Management Security and Best Practices
Welcome to Pluralsight. You're watching Management Security and Best Practices. In this module, we'll cover configuring and securing the vSphere Management Assistant, or the vMA. We'll also look at securing remote access methods, specifically SSH and HTTPS for secure connections. We'll talk about the vSphere hardening guideline, what it is, and how you can use it to help ensure a hardened security profile across your entire vSphere environment. Next, we'll talk about secure logging of host files to a centralized repository, which is really important when we're talking about security and also troubleshooting use cases. Next, we'll look at securing logging in vMotion traffic and the important things to remember because those are unencrypted protocols. So we'll look at different ways that you can help secure that.
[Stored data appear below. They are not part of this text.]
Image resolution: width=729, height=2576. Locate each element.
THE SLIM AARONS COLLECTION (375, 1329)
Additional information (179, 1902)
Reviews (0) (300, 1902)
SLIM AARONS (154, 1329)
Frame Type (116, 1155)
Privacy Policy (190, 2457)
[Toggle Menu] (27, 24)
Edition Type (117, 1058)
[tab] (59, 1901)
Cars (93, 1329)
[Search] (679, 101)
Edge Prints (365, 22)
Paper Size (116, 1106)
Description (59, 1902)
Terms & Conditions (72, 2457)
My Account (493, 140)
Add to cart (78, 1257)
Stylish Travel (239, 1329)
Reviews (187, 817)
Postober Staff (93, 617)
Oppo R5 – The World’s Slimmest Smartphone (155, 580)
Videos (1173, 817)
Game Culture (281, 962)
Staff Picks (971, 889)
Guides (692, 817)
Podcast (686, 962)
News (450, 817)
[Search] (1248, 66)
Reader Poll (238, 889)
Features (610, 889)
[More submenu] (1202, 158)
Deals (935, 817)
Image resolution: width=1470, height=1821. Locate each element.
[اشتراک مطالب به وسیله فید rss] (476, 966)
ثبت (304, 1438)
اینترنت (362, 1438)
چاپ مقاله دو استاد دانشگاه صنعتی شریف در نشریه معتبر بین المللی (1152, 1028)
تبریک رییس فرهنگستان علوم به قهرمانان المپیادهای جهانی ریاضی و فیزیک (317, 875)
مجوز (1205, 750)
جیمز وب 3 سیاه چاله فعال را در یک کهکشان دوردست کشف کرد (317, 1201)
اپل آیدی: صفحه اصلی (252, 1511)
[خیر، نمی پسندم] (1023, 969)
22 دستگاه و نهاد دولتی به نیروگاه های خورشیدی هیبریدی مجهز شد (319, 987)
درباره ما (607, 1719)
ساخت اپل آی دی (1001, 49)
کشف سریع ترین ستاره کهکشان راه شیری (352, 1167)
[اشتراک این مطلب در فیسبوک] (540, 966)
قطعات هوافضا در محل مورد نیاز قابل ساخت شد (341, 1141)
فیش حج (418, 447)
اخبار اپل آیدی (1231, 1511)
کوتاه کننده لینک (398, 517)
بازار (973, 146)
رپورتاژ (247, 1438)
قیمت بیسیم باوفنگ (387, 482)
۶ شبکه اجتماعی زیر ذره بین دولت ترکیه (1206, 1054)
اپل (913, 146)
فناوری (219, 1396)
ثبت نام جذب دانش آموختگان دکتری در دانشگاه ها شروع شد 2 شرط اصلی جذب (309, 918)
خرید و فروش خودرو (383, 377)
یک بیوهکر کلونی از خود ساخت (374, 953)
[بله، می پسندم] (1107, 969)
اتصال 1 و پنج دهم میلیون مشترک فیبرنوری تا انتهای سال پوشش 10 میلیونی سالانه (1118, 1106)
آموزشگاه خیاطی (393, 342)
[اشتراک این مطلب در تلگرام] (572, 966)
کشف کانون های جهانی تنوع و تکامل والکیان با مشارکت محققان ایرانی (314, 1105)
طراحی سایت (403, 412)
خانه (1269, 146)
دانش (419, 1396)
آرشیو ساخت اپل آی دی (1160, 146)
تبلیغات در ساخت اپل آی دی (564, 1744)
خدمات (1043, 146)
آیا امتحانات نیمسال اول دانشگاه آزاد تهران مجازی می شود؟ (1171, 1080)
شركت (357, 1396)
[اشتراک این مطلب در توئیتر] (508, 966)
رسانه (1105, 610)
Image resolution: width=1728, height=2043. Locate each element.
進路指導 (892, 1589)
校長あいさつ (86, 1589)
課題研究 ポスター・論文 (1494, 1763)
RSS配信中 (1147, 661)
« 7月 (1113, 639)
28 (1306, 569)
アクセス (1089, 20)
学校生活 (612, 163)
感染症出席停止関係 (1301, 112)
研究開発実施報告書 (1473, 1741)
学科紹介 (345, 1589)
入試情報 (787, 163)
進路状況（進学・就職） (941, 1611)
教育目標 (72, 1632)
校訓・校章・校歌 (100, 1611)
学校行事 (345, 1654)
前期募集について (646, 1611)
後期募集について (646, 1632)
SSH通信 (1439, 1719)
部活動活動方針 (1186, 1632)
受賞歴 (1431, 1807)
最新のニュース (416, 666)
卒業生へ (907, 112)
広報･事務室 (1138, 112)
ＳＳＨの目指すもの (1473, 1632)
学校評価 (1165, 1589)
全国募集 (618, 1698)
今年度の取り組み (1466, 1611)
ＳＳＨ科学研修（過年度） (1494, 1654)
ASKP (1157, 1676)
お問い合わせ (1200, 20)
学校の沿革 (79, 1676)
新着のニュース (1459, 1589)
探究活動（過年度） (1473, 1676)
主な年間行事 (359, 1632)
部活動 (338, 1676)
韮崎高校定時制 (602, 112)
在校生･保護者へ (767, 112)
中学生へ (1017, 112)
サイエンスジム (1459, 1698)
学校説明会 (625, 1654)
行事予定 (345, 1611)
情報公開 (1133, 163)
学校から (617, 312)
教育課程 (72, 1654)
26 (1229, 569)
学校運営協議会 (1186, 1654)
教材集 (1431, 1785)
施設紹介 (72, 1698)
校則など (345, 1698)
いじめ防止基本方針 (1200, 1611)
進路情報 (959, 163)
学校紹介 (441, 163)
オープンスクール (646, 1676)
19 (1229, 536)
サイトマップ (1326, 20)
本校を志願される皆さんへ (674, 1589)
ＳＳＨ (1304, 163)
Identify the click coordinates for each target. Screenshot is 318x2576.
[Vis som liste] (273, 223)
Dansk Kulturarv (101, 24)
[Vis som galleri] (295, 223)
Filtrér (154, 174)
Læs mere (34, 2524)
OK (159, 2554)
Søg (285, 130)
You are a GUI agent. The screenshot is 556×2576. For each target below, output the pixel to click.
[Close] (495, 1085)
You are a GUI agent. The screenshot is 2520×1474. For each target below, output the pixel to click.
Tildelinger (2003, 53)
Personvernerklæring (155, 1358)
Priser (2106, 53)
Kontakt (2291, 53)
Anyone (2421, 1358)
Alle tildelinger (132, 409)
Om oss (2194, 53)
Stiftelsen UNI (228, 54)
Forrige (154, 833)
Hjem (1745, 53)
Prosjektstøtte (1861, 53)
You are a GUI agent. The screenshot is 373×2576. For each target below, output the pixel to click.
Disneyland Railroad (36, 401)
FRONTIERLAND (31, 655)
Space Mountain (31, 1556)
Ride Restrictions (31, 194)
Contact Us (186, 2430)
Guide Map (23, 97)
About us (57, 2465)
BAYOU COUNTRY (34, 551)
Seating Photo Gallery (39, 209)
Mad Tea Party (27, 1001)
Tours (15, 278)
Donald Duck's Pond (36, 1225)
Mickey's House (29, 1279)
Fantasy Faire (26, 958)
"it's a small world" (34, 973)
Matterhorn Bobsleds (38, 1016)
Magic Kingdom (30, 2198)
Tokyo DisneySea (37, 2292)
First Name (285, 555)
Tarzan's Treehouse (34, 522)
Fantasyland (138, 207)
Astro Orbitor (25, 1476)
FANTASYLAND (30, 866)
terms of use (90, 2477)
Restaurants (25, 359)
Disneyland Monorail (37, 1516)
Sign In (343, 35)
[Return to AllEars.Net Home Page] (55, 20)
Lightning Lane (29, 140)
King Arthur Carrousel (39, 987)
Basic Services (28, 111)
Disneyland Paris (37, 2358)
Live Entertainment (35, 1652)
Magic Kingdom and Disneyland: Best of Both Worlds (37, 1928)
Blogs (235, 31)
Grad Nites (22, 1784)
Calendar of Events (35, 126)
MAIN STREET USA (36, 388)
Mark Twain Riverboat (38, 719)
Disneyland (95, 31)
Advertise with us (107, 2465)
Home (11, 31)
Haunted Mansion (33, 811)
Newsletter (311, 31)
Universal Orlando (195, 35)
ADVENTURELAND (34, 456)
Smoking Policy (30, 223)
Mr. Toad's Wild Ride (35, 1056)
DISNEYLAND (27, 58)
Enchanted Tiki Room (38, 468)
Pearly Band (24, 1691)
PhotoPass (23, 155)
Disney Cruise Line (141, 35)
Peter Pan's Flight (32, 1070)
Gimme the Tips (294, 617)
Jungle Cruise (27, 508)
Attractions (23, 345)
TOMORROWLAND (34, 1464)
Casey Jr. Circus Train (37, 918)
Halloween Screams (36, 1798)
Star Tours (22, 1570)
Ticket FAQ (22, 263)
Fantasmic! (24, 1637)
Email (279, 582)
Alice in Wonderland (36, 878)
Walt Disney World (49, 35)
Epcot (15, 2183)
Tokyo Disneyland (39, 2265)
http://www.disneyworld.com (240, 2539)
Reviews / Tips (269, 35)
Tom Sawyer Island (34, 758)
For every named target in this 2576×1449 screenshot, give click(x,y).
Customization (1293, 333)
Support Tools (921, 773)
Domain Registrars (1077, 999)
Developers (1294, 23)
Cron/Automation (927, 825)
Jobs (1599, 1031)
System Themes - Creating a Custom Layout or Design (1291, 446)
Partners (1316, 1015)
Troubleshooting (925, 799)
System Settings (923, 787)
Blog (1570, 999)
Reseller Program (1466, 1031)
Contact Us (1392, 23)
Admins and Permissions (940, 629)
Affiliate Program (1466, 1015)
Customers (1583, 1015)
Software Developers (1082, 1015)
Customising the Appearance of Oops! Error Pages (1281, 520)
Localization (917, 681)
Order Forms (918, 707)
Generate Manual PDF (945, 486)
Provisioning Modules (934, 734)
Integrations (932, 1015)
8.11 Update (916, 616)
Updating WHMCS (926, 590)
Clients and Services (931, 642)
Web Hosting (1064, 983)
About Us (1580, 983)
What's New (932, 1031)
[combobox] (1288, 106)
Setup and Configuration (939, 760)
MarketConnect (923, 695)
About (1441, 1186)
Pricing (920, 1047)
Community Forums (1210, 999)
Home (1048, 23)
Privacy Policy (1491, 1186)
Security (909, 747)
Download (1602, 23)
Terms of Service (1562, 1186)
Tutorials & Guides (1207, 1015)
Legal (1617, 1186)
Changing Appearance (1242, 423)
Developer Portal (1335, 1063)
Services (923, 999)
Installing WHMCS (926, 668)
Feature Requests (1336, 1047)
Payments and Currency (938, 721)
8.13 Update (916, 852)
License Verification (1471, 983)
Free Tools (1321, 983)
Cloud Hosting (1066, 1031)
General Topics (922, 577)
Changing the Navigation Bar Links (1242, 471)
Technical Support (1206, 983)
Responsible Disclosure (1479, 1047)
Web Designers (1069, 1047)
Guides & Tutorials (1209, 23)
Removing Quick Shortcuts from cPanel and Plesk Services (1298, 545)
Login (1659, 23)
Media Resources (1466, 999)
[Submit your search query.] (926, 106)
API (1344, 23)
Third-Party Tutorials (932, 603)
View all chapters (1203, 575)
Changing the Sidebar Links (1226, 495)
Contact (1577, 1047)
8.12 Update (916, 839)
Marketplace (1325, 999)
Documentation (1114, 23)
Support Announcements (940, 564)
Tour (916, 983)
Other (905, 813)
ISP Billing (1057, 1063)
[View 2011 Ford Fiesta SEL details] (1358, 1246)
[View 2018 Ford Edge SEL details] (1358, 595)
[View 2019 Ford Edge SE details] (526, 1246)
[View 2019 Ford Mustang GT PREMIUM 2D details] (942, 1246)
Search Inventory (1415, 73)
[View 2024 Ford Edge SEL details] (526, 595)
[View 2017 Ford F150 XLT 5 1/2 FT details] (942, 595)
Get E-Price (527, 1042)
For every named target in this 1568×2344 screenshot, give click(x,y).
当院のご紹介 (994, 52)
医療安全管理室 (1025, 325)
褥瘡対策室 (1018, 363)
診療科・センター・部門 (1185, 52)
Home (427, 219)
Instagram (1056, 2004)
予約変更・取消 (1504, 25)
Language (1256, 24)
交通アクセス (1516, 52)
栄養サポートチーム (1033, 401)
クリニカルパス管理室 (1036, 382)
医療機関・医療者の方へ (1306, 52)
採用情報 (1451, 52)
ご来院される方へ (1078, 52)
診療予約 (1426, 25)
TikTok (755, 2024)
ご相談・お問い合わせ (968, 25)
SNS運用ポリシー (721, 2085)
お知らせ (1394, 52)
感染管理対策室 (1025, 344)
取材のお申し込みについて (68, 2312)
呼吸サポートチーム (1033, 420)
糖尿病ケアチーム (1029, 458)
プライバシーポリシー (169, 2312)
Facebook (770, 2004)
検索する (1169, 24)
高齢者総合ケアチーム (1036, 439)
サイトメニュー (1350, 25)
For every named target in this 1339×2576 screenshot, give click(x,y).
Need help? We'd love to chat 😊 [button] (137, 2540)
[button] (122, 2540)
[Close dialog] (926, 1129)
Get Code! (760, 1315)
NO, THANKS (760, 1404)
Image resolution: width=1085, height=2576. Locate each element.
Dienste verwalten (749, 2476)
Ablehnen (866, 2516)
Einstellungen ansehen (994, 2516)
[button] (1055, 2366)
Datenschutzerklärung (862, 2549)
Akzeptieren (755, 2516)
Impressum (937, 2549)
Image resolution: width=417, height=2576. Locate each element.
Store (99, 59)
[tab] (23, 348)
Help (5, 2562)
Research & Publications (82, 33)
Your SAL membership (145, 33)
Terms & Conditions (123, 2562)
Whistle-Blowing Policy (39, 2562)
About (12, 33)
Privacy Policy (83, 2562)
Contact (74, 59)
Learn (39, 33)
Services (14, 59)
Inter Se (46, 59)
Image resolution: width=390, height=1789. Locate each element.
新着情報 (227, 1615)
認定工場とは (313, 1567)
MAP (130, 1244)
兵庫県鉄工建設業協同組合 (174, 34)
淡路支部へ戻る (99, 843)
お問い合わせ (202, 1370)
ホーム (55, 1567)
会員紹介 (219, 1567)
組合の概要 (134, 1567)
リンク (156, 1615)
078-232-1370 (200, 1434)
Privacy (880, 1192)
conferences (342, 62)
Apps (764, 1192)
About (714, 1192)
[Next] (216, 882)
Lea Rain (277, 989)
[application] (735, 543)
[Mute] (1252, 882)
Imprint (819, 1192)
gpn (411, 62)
We'll also talk about Auto Deploy and the security considerations around that. And finally, we'll look at NTP configuration and why it's important to have consistent time sources across all your devices. So let's get going.

Log Management with VMware Log Insight
Welcome to Pluralsight. You're watching Log Management With VMware Log Insight. In this module, we'll cover deploying Log Insight. We'll look at how you deploy the virtual appliance and get up the initial configuration for the Log Insight product. We'll also cover what Log Insight is and the different capabilities and features it offers. Next, we'll look at how you set up a log collection to actually send the logs from your ESXi host, vCenter Server, over to Log Insight. Next, we'll talk about content packs and how those provide application-specific information and reports. We'll also look at dashboards and reporting options that the tool gives you. And lastly, we'll go into log analysis. We'll show you how you can dive into the logs it's collecting and how you use the tool for both security and operational use cases. So let's get started.

Compliance Management and vSphere Hardening with vCM
Welcome to Pluralsight. You're watching Compliance Management and vSphere Hardening with the vCenter Server Configuration Manager. In this module, we'll cover deploying vCenter Configuration Manager. We'll look at how to install the different configuration methods, and how you also hook it in to your other hosts. Then we'll talk about assessing host information. So once you've connected to your host and your vCenter Server, we'll talk about how you assess the configuration values on those hosts. Next, we'll look at the out-of-the-box regulatory compliance toolkits. This is one of the big features of vCenter Configuration Manager. Is it mapping to some of the compliance suites such as HIPAA, PCI, SOX, it has a lot of that content out of the box, and we'll look at that. Then we'll talk about vCM integration, or vCenter Configuration Manager integration, with the vSphere hardening guide requirements. Now, we talked about those in a previous module, but vCM takes that to the next level by mapping those in. And then we'll look at integration with vCenter Operations Manager for performance and SLA tracking against those compliance requirements that I just talked about. So let's get started.